───── EXERCISE INPUT ─────

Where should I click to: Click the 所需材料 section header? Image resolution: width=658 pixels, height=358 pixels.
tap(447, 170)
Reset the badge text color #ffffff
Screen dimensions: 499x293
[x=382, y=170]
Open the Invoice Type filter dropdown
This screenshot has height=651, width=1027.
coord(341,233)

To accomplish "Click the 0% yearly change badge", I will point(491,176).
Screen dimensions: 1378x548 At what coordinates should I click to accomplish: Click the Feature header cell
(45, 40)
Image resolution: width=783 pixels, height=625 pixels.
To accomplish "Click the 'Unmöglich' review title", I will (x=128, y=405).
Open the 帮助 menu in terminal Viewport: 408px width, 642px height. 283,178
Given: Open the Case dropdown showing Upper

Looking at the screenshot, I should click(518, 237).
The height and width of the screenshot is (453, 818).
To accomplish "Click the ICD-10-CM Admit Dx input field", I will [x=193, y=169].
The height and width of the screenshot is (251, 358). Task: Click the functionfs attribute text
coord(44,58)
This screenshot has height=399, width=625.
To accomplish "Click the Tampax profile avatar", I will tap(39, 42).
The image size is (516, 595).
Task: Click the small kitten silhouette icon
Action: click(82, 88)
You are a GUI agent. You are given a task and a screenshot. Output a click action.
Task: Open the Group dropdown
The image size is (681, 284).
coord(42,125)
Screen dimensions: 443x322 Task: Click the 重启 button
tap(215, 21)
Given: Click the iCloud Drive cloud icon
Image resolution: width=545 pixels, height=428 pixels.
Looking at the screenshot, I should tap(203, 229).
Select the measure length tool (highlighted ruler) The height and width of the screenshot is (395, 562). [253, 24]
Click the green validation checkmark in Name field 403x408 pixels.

─────

# AIM OF THE TASK:
Where the line containing "Image resolution: width=545" appears in the records above, begin copying and continue through the last line; copy each line exactly and include no others.

# WRITTEN REPLY:
Image resolution: width=545 pixels, height=428 pixels.
Looking at the screenshot, I should tap(203, 229).
Select the measure length tool (highlighted ruler) The height and width of the screenshot is (395, 562). [253, 24]
Click the green validation checkmark in Name field 403x408 pixels.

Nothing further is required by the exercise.